Unfortunately, we don’t get any practice swings or dress rehearsals when becoming a parent. Your first run-through is the final performance! This then naturally increases our dedication to solving problems before they spring up.
What to feed baby, that’s often a contentious subject on its own, and we often find ourselves with a sudden fascination in poo and nappies which we didn’t have before.
Sleeping and crying are the other two focuses. As a baby sleep consultant, nurse and mother, I can assure you I’ve done a lot of research on both.
Will my baby cry?
The biggest question that parents have when they start sleep training is, “Will my baby cry?”
This really isn’t the question they want the answer to, because babies cry all the time. In fact, if a baby didn’t cry, it would be cause for concern.
What they’re really asking when they pose this question is, “How much will my baby cry, and will I be able to provide comfort when they do?”
Why is this the major concern with new parents? Naturally nobody likes to hear their baby cry. Unfortunately, parents nowadays are able to access a wealth of misinformation that claims if you don’t respond immediately when your baby cries, you could actually be harming them.
This wasn’t always such a contentious issue. Up until Doctor William Sears came out with his Attachment Parenting theory in 1993, parents were reasonably comfortable with the idea that leaving a child to cry for a period of time when they woke in the night was safe, if maybe a little unpleasant.
But once The Baby Book was published, a generation of new parents began to cling to the idea that it was not just ineffective, but was causing brain damage. Sears cited studies to back up his claim, but those studies looked at babies who were suffering from colic and a condition known as persistent crying, which is very different from allowing a child some crying time through sleep training.
So the argument has raged on for nearly 25 years now. Attachment parenting advocates accusing sleep training advocates of wilfully neglecting their babies for their own convenience.
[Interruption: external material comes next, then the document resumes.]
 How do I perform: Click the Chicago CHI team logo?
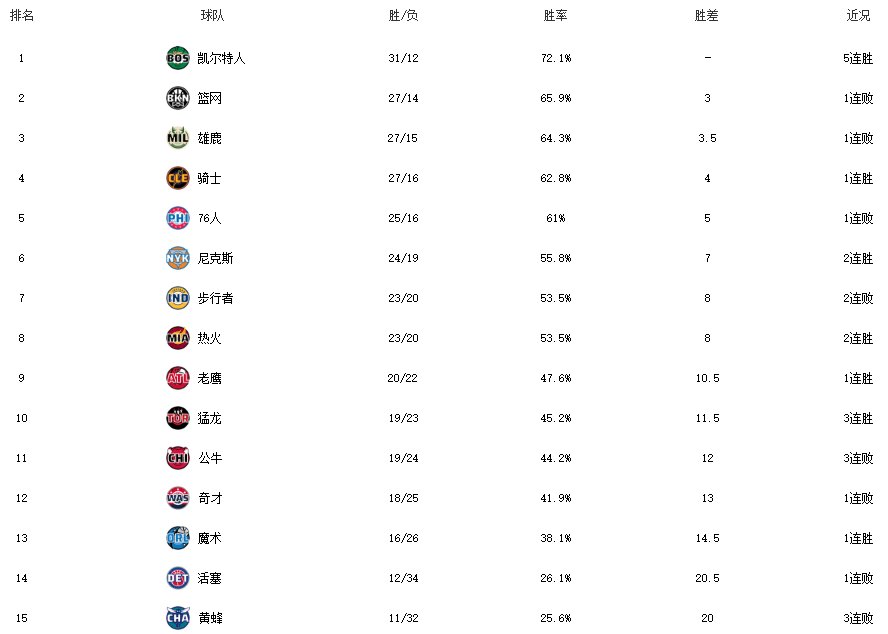click(178, 458)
It’s surprising that the paediatric and scientific community haven’t done more to prove or disprove this assertion, given the magnitude of the consequences. After all, if we’re causing our babies brain damage by allowing them to cry, even for a short period, wouldn’t every parent in the world alter their approach to prevent it?
One reason Doctor Sears’ claims didn’t provoke an immediate and widespread investigation was because they were hugely misleading. The Yale researchers who conducted one of the studies his research pulled from responded to his use of their work by saying, “Our paper is not referring to routine, brief stressful experiences, but to abuse and extensive neglect. It is a mis-citation of our work to support a non-scientifically justified idea.”
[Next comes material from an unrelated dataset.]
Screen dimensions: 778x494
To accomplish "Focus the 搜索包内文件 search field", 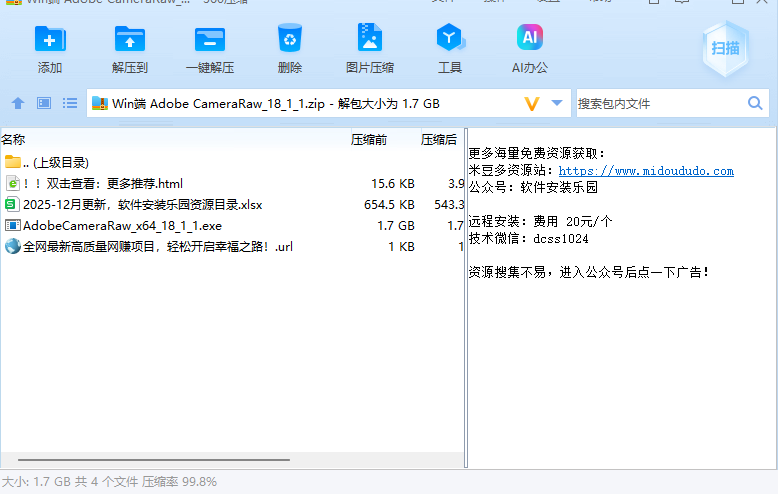I will [x=658, y=103].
Another went so far as to actually note in the study’s own conclusion that, “Our findings provide evidence that the quality of maternal behaviour appears to be unrelated to this effect.” So the mother’s response or lack of it to the condition of persistent crying was inconsequential.
How do we know it’s not harmful?
So that’s the argument against the original suggestion that started this whole movement, but its supporters will invariably ask, “Where’s your evidence to the contrary? How do you know it’s not harmful?”
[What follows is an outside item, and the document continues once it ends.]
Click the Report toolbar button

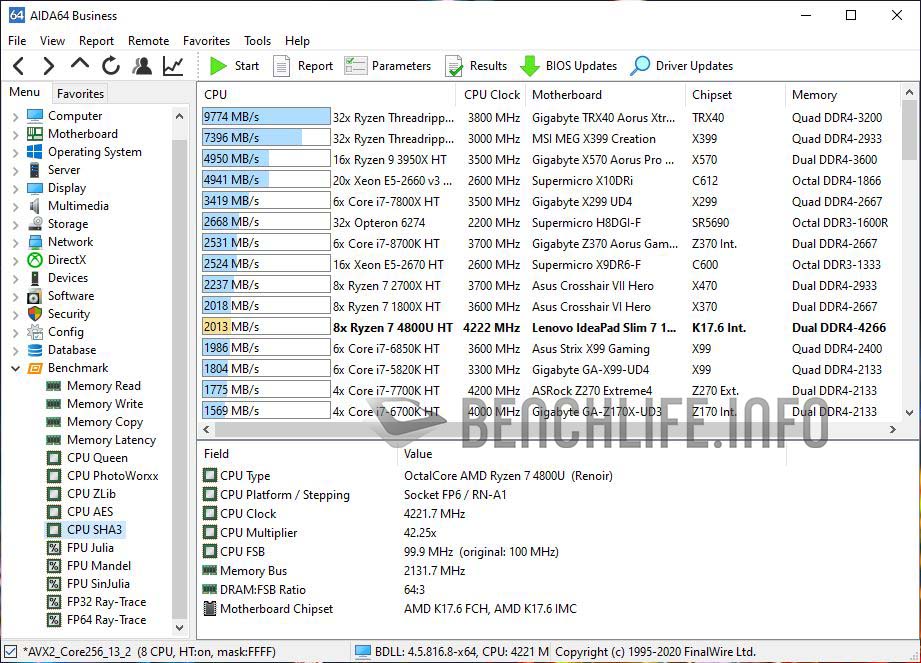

Back in 2012, Dr. Anna Price, a postdoctoral researcher at the Royal Children’s Hospital’s Centre for Community Child Health in Melbourne, Australia, conducted an extensive study . It followed a group of two hundred and twenty six children. The study measured mental health, sleep, stress regulation, child-parent relationship, maternal health and parenting styles.
Five years later, she followed up with the families to see the if the one third of the children whose parents had employed some method of sleep training had experienced any of the terrifying side effects that Doctor Sears had warned of. The result… they had not. In fact, to quote the study, “There was no evidence of differences between intervention and control families for any outcome. Behavioural sleep techniques have no marked long-lasting effects.”
But critics continue to try to shoot holes in the evidence. “The sample size was too small,” is a common complaint, no matter what the size of the study might be. “We need further study,” is another, assuming that further study supports their position, which, as of yet, it hasn’t.
In March of last year, when Paediatrics published another peer-reviewed study . It showed sleep training to be both effective and safe, it didn’t change the mind of Doctor Sears or his followers.
Look at the positives
For those new parents who have been bombarded with misinformation and hearsay regarding the safety and efficacy of sleep training, it’s yet another assurance that you can feel confident getting your child to sleep through the night. This is important, safe, and beneficial to your entire family.
There’s one thing that everyone can agree on. The fact that a good night’s sleep is beneficial for mother and baby alike.
So the answer is yes, sleep training is safe.
Sleep itself is glorious, rejuvenating, and beneficial to you, your baby, and your entire family. Focusing on your child’s sleep habits is something you can feel good about. In short, your baby and yourself can both sleep soundly, knowing you’ve made the right choice.